CHALLENGE —
Collect every line in the material below that contains the word "Uncheck".

RECORDS FOR PROCESSING —
[start]

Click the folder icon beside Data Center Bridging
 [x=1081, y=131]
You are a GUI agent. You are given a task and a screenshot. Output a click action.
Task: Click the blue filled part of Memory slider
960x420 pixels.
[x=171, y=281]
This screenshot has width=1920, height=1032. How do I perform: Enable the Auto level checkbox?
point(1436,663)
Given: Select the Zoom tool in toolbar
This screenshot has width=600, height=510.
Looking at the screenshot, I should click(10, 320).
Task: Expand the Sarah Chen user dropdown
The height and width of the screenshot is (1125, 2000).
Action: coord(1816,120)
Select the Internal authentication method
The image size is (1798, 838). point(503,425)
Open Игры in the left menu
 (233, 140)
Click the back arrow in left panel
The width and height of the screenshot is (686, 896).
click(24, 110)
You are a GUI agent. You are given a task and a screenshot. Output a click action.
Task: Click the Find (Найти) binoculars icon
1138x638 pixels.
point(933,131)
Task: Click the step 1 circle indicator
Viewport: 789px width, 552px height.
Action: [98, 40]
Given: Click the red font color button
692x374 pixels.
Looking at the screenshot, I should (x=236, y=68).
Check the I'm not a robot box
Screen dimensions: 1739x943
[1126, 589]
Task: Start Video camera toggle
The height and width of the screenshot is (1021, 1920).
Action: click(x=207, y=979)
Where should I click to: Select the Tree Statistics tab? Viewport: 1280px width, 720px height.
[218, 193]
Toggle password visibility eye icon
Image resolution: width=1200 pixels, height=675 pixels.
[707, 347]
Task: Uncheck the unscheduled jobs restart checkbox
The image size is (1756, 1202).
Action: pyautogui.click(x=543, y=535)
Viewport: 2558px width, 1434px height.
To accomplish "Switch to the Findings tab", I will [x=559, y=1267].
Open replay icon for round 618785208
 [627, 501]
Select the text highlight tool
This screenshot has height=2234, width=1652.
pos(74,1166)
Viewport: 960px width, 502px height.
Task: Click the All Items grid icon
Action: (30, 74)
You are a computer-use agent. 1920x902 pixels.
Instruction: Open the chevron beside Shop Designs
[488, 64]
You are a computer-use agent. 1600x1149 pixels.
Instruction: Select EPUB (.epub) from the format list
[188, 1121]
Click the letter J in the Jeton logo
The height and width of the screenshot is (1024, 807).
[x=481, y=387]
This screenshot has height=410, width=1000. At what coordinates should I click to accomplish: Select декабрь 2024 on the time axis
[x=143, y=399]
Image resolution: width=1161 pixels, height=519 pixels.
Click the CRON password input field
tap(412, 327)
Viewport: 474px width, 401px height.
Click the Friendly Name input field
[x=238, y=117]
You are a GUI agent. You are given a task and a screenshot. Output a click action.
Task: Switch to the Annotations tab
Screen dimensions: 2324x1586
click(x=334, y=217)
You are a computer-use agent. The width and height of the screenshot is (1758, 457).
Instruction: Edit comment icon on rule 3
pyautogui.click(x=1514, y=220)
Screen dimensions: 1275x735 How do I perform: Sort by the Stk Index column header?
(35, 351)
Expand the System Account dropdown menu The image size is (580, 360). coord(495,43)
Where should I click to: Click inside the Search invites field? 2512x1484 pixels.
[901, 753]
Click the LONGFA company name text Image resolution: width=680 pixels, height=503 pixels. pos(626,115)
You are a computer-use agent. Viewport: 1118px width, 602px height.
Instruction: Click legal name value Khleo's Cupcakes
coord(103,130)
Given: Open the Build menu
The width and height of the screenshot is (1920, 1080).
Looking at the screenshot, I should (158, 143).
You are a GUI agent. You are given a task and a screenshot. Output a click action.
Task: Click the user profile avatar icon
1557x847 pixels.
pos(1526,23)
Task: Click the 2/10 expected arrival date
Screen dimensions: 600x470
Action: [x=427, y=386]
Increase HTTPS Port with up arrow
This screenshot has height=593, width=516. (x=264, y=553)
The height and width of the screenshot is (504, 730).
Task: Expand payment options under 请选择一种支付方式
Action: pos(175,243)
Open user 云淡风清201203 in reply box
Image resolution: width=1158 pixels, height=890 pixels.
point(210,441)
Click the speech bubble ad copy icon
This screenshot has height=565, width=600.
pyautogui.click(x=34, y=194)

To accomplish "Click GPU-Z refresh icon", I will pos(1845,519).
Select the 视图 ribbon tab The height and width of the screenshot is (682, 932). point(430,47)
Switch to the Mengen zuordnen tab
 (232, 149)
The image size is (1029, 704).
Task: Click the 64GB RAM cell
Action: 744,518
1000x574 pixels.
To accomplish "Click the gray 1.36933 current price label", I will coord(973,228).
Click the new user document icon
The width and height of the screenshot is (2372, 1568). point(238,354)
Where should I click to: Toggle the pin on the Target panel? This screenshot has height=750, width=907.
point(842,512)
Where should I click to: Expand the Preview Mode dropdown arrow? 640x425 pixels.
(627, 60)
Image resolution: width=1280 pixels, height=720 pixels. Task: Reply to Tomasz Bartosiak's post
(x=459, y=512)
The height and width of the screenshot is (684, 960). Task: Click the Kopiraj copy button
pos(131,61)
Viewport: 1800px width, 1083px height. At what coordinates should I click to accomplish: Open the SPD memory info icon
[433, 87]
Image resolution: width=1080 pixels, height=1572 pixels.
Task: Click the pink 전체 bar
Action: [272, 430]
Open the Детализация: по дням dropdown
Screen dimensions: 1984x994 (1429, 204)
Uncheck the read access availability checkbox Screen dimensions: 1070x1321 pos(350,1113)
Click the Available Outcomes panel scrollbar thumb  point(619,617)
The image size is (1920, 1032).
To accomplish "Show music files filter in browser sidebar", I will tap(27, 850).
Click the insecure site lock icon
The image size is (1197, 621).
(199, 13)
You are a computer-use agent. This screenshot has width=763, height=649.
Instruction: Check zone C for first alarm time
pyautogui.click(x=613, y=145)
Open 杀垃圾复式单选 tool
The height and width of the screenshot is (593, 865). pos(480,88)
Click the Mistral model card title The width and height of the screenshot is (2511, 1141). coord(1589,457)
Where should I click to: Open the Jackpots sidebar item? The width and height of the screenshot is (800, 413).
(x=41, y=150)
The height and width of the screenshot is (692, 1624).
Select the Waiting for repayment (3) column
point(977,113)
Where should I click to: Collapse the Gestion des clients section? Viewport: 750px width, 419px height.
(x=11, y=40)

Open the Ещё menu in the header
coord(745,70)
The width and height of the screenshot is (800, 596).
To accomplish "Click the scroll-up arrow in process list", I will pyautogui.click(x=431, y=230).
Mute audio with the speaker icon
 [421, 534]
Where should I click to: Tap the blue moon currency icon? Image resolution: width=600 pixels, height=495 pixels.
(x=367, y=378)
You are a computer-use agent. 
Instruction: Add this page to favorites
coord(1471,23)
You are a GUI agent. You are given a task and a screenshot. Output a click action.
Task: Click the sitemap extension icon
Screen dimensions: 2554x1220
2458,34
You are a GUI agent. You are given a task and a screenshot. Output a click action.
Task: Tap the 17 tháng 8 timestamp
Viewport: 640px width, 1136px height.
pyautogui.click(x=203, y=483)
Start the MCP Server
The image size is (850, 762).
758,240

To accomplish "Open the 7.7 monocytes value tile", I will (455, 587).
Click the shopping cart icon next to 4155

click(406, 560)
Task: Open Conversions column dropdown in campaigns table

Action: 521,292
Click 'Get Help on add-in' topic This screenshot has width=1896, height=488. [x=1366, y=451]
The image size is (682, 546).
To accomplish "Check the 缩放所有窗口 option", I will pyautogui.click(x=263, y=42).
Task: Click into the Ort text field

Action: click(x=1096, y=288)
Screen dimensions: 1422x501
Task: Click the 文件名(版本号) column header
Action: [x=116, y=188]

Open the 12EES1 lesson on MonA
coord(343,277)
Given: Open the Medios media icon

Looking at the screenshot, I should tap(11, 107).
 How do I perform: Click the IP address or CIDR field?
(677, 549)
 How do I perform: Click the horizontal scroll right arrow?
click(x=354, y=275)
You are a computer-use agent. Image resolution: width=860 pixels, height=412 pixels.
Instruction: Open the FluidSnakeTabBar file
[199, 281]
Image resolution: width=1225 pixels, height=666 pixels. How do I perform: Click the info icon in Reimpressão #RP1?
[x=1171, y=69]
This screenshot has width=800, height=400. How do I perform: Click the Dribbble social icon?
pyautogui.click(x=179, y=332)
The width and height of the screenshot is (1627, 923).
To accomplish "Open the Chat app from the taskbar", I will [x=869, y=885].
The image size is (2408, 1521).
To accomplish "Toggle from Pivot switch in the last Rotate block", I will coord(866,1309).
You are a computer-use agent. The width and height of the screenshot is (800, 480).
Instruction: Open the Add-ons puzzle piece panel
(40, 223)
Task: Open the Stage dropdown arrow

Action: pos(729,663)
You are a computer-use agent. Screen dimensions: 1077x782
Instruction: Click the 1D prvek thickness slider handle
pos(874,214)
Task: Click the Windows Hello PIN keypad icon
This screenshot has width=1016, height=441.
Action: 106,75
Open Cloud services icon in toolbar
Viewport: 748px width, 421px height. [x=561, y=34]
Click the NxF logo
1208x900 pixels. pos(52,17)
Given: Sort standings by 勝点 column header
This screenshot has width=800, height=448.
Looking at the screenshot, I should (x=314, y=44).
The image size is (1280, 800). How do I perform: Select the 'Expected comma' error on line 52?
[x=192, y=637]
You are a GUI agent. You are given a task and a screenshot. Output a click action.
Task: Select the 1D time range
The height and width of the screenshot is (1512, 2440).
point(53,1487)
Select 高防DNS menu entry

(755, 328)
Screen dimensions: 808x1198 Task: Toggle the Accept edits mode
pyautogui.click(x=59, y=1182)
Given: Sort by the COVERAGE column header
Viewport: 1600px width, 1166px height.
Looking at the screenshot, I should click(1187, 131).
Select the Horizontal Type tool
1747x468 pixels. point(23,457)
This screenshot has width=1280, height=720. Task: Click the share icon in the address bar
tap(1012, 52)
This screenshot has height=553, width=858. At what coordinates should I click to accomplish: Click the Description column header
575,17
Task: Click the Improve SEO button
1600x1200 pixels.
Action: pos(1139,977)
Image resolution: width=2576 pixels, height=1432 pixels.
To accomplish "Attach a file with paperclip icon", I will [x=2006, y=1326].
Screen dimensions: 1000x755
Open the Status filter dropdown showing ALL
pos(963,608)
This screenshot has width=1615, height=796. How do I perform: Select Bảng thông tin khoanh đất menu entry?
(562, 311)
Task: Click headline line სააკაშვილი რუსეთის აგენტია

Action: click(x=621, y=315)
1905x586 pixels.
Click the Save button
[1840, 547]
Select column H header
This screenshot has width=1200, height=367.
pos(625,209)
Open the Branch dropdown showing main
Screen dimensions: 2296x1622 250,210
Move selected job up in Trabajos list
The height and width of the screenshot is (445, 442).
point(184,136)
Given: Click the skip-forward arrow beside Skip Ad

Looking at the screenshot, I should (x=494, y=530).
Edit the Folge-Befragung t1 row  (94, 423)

[end]

RESPONSE TO THIS EXERCISE —
Task: Uncheck the unscheduled jobs restart checkbox
Uncheck the read access availability checkbox Screen dimensions: 1070x1321 pos(350,1113)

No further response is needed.